From   Nick Cox <[email protected]>
To   [email protected]
Subject   Re: st: RE: RE: -encode- with predetermined sorting
Date   Tue, 12 Jun 2012 22:19:18 +0100

My point 2 was about your original example. From the details here the
flavour of your problem is a bit clearer, and now I advise checking
out -labmask- (SJ) and also

SJ-8-2  gr0034  . . . . . . . . . .  Speaking Stata: Between tables and graphs
        (help labmask, seqvar if installed) . . . . . . . . . . . .  N. J. Cox
        Q2/08   SJ 8(2):269--289
        outlines techniques for producing table-like graphs

and also -sencode- (SJ, SSC),

-encode- is an official command. It's not usually difficult to write
your own alternative if it doesn't do what you want.

Nick

On Tue, Jun 12, 2012 at 3:52 PM, Impavido, Gregorio <[email protected]> wrote:
> Thank you Nick.  Your suggestions prompted me to do a little more homework: hence, my belated response.
>
> My original question is about both the points you raise (I think).

§ DATA LINES:

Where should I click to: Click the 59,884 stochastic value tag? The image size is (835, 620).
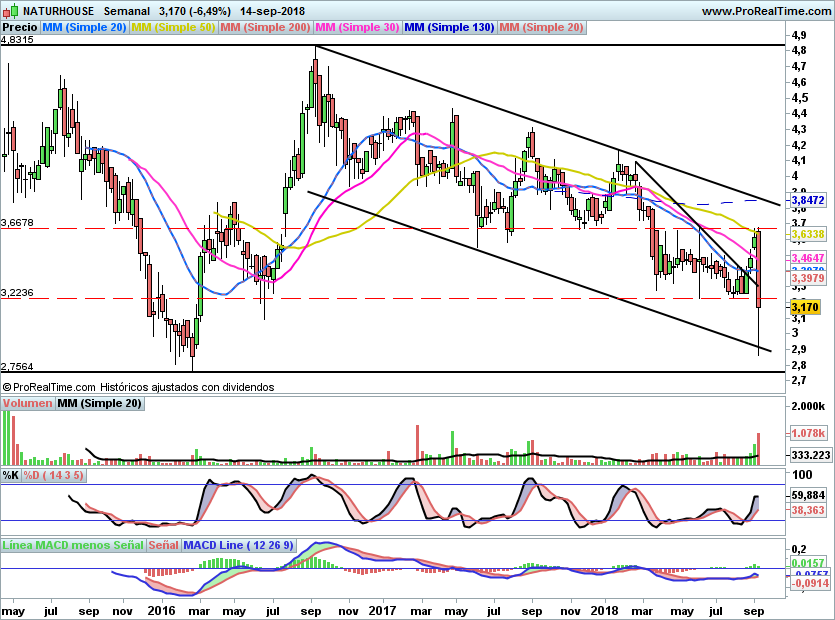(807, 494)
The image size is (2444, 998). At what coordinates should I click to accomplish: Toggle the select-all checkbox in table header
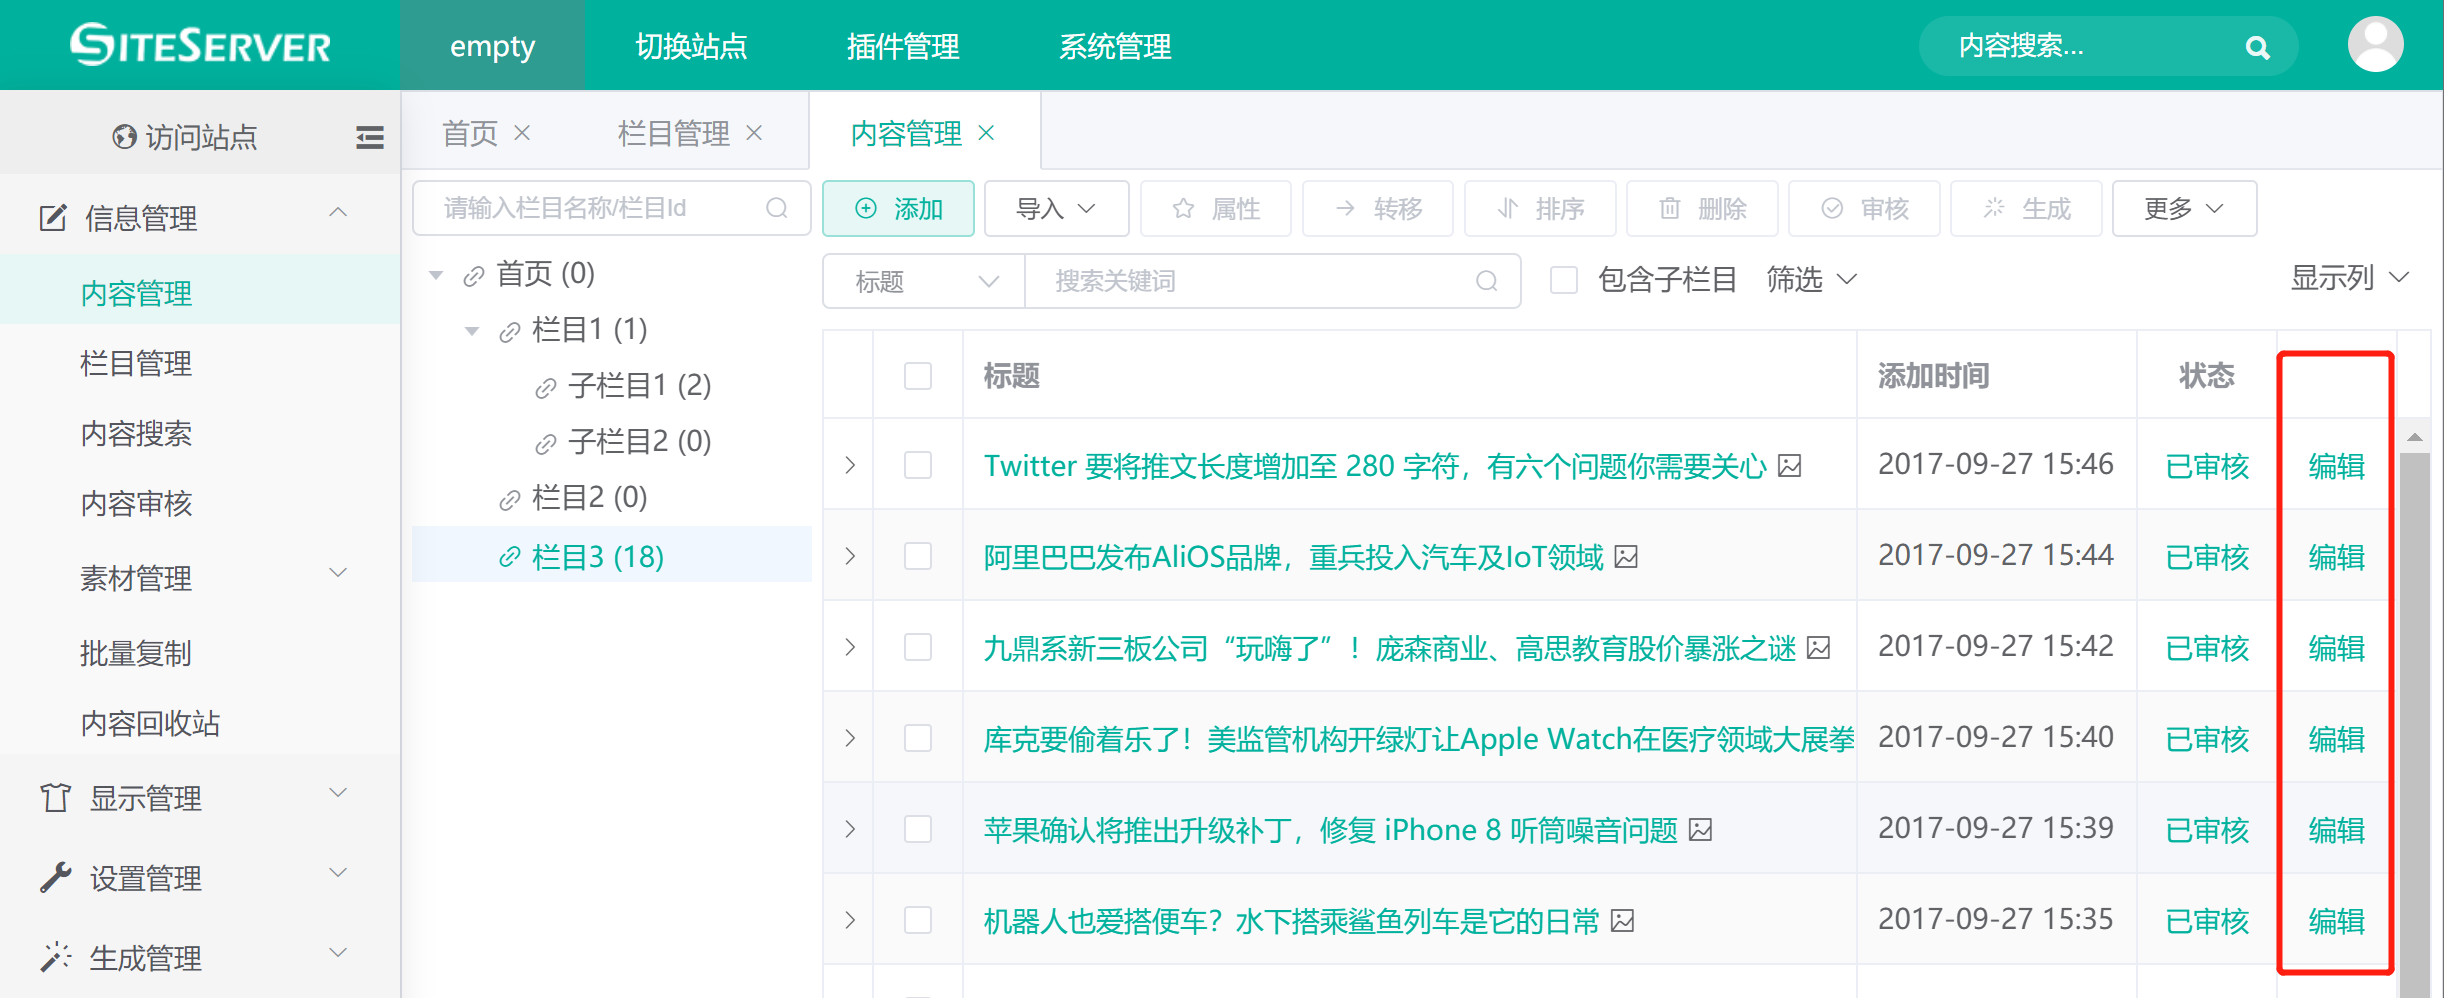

§ EXERCISE DIRECTIONS: Summarize the email reply about -encode- in two sentences.

§ THE ANSWER: Nick Cox explains that his point 2 was about the original example, and now that the problem is clearer, he advises checking out -labmask-, the Stata Journal article "Speaking Stata: Between tables and graphs," and -sencode-. He adds that -encode- is an official command and that it's not usually difficult to write your own alternative if it doesn't do what you want.